1. Preise werden vom Markt gesetzt

Die Wahrheit ist: Es gibt keinen Marktpreis im B2B Geschäft. Denn kein Auftrag gleicht dem anderen. Jeder Kunde hat unterschiedliche Bedürfnisse und Anforderungen, sieht sich einer spezifischen Wettbewerbssituation gegenüber und wirtschaftet mit individuellen Kosten- und Ergebnisstrukturen. Entsprechend stark differiert auch die Wertigkeit, die verschiedene Kunden dem gleichen Angebot beimessen. Es gilt: Pricing is detail. Je differenzierter man bei der Preissetzung vorgeht, desto mehr Ergebnispotenzial kann realisiert werden.

2. Kosten sind die Basis für die Preissetzung

Tatsächlich haben Preise mit Kosten nichts zu tun – außer natürlich, dass sie diese möglichst decken sollten. Als Basis für die Preissetzung sind sie allerdings denkbar schlechte Anhaltspunkte. Viel sinnvoller ist dagegen die Bestimmung eines Preispunktes, der eine faire Bewertung des Nutzens eines Produkt-Service-Bündels aus Sicht des Kunden widerspiegelt.

══════════════════════════════

# Aufgabenstellung
Wie lautet im Text über Preissetzung im B2B-Geschäft die Stelle, die mit „1. Preise werden“ beginnt und mit „kann realisiert werden.“ endet? Zitieren Sie sie wörtlich und vollständig. Die Einträge braucht man hierfür nicht.

# Datensätze

══════════════════════════════

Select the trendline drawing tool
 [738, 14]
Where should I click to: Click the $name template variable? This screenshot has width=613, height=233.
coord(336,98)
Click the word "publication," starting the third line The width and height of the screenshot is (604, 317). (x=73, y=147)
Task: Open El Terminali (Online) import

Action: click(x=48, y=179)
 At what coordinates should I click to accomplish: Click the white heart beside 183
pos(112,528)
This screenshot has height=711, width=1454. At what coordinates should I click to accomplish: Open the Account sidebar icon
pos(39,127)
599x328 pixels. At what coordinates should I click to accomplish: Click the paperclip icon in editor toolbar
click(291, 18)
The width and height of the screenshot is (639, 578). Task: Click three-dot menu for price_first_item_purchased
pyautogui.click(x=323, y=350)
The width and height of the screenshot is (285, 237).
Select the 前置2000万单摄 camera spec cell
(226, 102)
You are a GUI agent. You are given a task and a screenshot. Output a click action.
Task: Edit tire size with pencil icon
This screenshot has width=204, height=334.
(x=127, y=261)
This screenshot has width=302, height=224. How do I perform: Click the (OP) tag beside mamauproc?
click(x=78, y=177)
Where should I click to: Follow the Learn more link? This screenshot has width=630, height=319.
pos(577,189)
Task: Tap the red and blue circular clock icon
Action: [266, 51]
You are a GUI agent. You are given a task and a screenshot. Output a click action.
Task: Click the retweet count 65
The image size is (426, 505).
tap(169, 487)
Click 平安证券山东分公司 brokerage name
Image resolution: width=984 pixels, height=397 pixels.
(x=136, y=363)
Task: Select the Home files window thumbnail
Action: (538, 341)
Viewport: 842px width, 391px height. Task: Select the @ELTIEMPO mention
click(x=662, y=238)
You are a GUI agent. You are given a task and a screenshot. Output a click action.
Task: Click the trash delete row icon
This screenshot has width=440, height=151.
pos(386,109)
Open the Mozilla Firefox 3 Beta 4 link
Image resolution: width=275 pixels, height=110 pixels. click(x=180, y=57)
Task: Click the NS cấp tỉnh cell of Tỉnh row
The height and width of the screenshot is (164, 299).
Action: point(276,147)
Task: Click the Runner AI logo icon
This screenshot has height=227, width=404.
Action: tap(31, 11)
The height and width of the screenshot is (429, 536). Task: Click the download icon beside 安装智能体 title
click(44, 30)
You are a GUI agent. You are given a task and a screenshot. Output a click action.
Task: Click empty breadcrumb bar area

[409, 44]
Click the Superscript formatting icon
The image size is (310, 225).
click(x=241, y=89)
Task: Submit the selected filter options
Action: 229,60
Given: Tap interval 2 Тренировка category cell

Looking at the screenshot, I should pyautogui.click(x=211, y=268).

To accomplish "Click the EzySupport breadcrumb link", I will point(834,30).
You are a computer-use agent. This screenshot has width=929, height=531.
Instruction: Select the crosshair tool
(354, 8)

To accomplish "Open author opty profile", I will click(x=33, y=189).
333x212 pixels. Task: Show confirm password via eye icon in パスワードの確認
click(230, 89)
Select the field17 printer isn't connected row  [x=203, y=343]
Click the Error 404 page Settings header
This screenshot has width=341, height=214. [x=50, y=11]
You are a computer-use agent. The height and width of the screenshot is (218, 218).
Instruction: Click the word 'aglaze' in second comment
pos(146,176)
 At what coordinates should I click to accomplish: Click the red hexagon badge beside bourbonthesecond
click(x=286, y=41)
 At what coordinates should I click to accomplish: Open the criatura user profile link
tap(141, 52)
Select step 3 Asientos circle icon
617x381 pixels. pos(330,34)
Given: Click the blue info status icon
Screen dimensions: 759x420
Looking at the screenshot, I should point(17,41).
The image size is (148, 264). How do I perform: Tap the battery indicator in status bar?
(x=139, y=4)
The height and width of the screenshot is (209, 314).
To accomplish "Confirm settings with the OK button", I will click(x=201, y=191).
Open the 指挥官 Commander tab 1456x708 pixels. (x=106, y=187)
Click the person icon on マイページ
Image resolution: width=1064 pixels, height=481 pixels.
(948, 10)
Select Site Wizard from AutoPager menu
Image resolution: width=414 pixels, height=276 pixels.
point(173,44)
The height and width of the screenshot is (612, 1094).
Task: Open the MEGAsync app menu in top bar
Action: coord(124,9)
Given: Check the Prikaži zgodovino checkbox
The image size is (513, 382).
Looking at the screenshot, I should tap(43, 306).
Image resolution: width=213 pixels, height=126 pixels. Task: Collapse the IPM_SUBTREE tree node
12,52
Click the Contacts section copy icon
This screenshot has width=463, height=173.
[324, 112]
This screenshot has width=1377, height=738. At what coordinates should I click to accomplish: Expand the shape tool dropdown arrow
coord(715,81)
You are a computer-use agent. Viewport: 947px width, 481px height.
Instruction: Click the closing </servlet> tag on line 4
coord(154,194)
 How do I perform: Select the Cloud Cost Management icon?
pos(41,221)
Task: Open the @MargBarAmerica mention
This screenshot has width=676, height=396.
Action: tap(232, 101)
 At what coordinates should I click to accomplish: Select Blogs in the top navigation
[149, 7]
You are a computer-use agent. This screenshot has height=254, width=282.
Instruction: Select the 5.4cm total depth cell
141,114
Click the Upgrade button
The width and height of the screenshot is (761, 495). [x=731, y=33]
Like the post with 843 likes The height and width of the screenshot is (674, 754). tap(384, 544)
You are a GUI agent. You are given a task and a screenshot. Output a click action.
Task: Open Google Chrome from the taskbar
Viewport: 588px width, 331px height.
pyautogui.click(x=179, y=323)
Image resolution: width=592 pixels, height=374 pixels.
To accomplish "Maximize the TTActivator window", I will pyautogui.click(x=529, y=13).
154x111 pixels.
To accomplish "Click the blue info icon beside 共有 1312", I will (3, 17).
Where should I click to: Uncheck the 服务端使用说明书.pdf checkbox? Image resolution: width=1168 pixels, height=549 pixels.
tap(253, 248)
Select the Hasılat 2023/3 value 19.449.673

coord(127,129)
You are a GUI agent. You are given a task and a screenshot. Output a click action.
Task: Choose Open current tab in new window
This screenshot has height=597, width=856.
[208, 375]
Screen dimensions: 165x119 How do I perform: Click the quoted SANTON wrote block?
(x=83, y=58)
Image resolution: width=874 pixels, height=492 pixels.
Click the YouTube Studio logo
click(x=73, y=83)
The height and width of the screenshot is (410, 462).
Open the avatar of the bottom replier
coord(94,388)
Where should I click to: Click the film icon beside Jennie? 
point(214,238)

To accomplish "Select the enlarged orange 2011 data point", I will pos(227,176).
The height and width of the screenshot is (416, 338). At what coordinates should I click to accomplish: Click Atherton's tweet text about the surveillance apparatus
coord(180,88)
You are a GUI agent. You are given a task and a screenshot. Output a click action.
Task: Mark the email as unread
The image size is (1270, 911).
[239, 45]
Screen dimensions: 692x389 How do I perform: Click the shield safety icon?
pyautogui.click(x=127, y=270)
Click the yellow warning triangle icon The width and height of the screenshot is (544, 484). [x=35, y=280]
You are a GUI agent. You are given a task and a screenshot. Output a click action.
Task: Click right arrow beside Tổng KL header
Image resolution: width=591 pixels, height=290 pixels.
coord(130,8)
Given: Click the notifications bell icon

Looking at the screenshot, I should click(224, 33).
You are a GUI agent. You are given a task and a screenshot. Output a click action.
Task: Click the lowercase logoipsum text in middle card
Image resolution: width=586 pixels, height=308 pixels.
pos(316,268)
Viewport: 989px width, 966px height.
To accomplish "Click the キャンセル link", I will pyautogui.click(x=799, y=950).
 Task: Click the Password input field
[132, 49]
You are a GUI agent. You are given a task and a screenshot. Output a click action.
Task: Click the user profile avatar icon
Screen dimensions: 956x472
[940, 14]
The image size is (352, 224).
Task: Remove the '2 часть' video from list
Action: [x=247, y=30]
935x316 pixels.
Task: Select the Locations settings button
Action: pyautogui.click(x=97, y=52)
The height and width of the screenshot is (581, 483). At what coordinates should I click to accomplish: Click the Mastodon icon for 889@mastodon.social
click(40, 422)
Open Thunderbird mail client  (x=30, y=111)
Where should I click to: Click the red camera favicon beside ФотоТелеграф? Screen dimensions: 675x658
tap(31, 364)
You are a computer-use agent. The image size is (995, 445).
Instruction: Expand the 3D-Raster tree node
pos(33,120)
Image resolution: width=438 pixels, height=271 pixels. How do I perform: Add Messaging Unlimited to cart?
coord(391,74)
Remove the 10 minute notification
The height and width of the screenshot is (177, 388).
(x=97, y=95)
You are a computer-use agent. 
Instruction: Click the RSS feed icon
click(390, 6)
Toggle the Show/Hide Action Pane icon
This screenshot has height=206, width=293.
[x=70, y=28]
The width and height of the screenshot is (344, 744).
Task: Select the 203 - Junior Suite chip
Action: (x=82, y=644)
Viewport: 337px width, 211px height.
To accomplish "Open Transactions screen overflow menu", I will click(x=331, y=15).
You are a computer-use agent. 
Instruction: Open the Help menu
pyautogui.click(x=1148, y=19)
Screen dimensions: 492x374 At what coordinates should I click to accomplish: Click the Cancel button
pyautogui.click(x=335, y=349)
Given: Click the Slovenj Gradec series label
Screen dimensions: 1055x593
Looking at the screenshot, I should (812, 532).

══════════════════════════════

# Ihre Lösung
1. Preise werden vom Markt gesetzt

Die Wahrheit ist: Es gibt keinen Marktpreis im B2B Geschäft. Denn kein Auftrag gleicht dem anderen. Jeder Kunde hat unterschiedliche Bedürfnisse und Anforderungen, sieht sich einer spezifischen Wettbewerbssituation gegenüber und wirtschaftet mit individuellen Kosten- und Ergebnisstrukturen. Entsprechend stark differiert auch die Wertigkeit, die verschiedene Kunden dem gleichen Angebot beimessen. Es gilt: Pricing is detail. Je differenzierter man bei der Preissetzung vorgeht, desto mehr Ergebnispotenzial kann realisiert werden.